After neo-Nazis rallied at a Broadway show, Jews in theater gathered to respond

In a Times Square rehearsal studio, Jewish theater makers shared fears and hopes for the future

Ari Axelrod was out for margaritas with a friend when he first saw the videos — neo-Nazis accosting theatergoers and handing out antisemitic leaflets in front of the Bernard B. Jacobs Theater. The much-anticipated Broadway revival of Parade, a musical about the 1913 trial of wrongfully convicted Jewish factory manager Leo Frank, was about to play its first preview.

“Normally it’s easy for me to process my thoughts and figure out how I feel and proceed,” Axelrod said. But his reaction to the videos was different: “I couldn’t do it.” 
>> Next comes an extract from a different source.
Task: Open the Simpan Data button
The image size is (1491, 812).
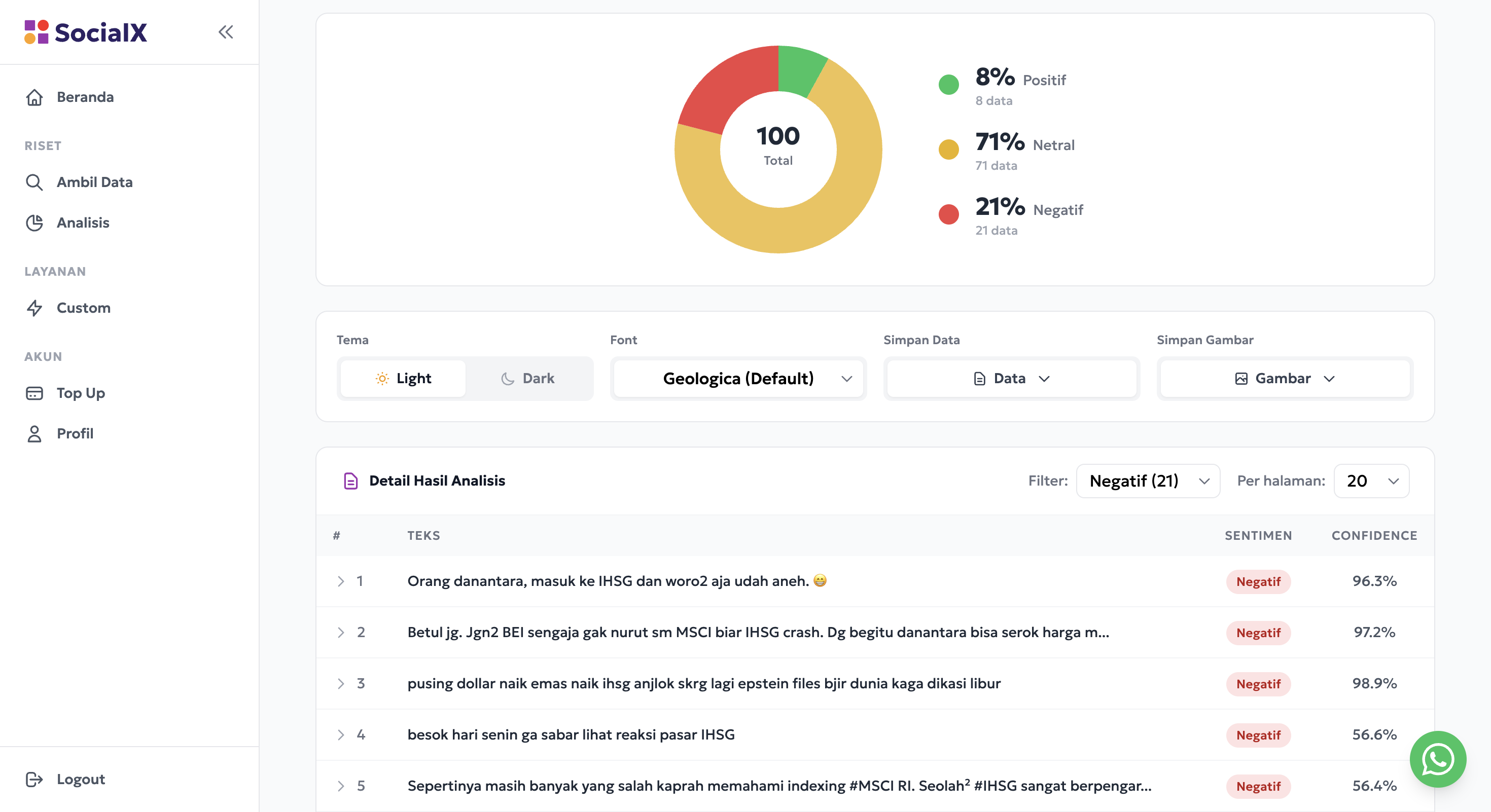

Three blocks north at the Longacre Theater, David Krumholtz and the cast of Leopoldstadt heard the news too. They feared the neo-Nazis would be coming to target their theater, home to another Jewish story. 

Broadway producer Elliot Masie, who had been at the performance of Parade the previous night, couldn’t remember anything like this happening in the theater industry, he said. “These guys were pretty professional,” he said. “They were very good at making their presence heard.”

“I didn’t know what I felt,” Axelrod told me, “but I knew that I needed to be with people who were affected. I had to form a minyan of some sort.” 

The next morning, Axelrod, an actor and cabaret artist, booked a rehearsal room for people to come together and share their thoughts and feelings. He posted an open invitation to the meeting on Instagram, asking his followers to circulate it widely.  

Less than 12 hours later, nearly 50 Jewish members of the theater community congregated in a rehearsal space at Open Jar Studios on Broadway and 48th Street. Axelrod’s minyan included Broadway producers, two college students in dress rehearsals for a production of Indecent, and Krumholtz, who was surprised to find that he was the only Leopoldstadt cast member in attendance.

As the blaring lights of digital Times Square billboards flashed through the window, Axelrod took to the center of the circle. “This kind of feels like Jewish AA,” he said, eliciting a laugh from the crowd. He led the group in the shehecheyanu prayer, to commemorate the gathering as the first of its kind. Then, he counted as the group took three deep breaths.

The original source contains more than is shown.